» TESTO FORNITO:

Hai rimorso? C’è del vero rimorso o è più il dispiacere di essere stato "beccato"? "Chiunque venga scoperto è depresso per esserlo stato. Ho appena cominciato il mio percorso e questo provocherà altri effetti onda. La gente presto sentirà cose ancora differenti. Se ho rimorsi? Assolutamente sì. Se aumenteranno? Assolutamente sì. Questo è il primo passo e queste sono le azioni che sto facendo. Sto pagando un prezzo alto, ma me lo merito".

Credi di dovere delle scuse al giornalista del Sunday Times, David Walsh? "Questa è una buona domanda".

Credi di dovergli delle scuse per una storia che segue da 13 anni e che ha scritto sul Times? Lui adesso ha scritto un libro sulla tua vicenda e su tutto quello che è accaduto. "Mi scuso con David".

Cosa ti senti di dire alla donna che ha scritto l’e-mail che ho letto prima e a quei milioni di persone colpite dal cancro che credevano in te? "Posso dirle che comprendo la loro rabbia e il loro sentirsi traditi. Mi avete sempre sostenuto attraverso tante traversie e io vi ho mentito. Mi dispiace sinceramente e farò di tutto per poter fare ammenda".

» SEZIONE DATI:
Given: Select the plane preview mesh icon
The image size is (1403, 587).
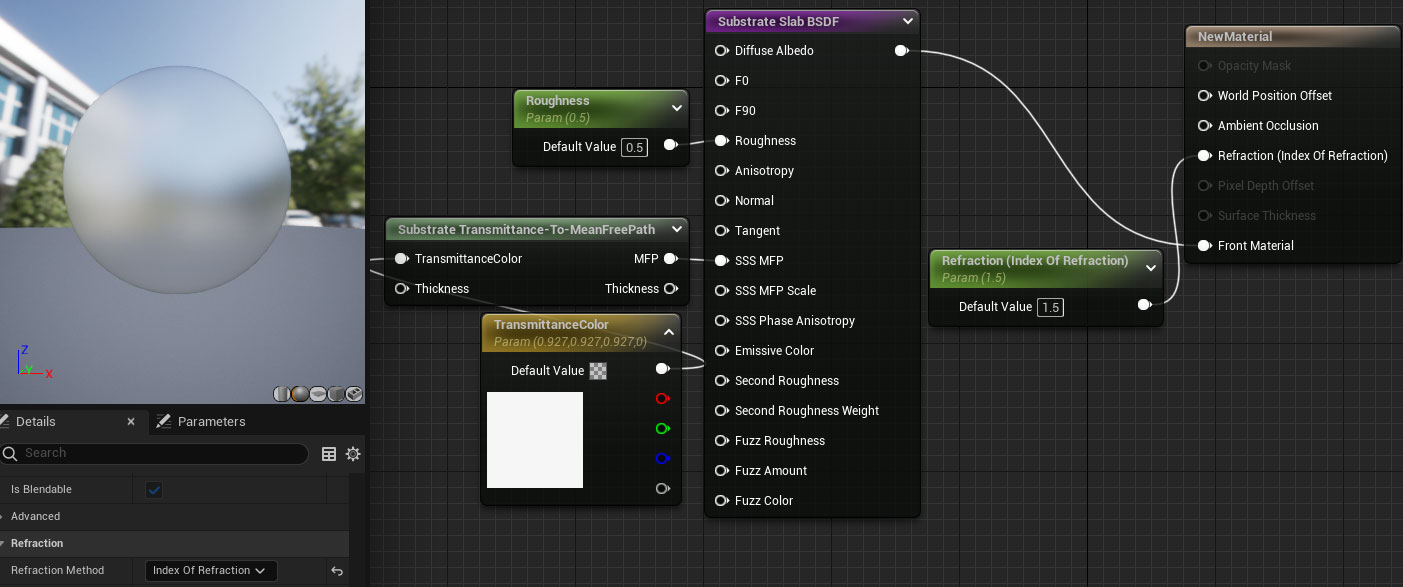Looking at the screenshot, I should (x=317, y=394).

» COSA FARE:
1. Rispondi a queste domande sull'intervista:
(a) Che prezzo dice di stare pagando l'intervistato?
(b) Per quale giornale scrive David Walsh?
(c) Cosa dice di comprendere l'intervistato nelle persone colpite dal cancro che credevano in lui?
2. Elenca tutte le domande che l'intervistatore fa nell'intervista. Lascia fuori quelle che compaiono dentro le risposte dell'intervistato.
3. Scrivi il seguito dell'intervista, partendo dopo l'ultima risposta.

» RISPOSTE:
1.
(a) Un prezzo alto, che dice di meritarsi.
(b) Il Sunday Times.
(c) La loro rabbia e il loro sentirsi traditi.

2.
- Hai rimorso?
- C'è del vero rimorso o è più il dispiacere di essere stato "beccato"?
- Credi di dovere delle scuse al giornalista del Sunday Times, David Walsh?
- Credi di dovergli delle scuse per una storia che segue da 13 anni e che ha scritto sul Times?
- Cosa ti senti di dire alla donna che ha scritto l'e-mail che ho letto prima e a quei milioni di persone colpite dal cancro che credevano in te?

3.
Riesci a vederti oltre il chiedere scusa? Incominci a renderti conto di come hai rovinato le vite degli altri? "Sì, sì, sì. E non ho bisogno di tornare qui per capire quante cose ho dato per scontate e quanto ho abusato della mia posizione privilegiata… Se uno dei miei figli si comportasse come mi sono comportato io sarei furioso".

Sappiamo tutti che quando una persona è famosa la gente adora vederne l’ascesa, ma si esalta anche a vederla inciampare e cadere. Riuscirai a rialzarti? "Non lo so. Non lo so. Io non so cosa succederà. Sto convivendo bene con questa nuova situazione che in passato mi avrebbe fatto diventare pazzo. Sono qui, la sto vivendo su me stesso e ho bisogno di continuare a farlo. Sono profondamente dispiaciuto per quello che ho fatto, posso dirlo migliaia di volte ma non sarà mai abbastanza per far tornare le cose indietro".

Mercoledì scorso, Travis Tygarty dell’Usada, ha detto alla trasmissione "60 Minutes Sports" che qualcuno del tuo entourage offrì all’Usada una donazione di 150.000 dollari che non venne accettata. Stavi cercando di "comprare" l’Usada? "No. Questo non è vero".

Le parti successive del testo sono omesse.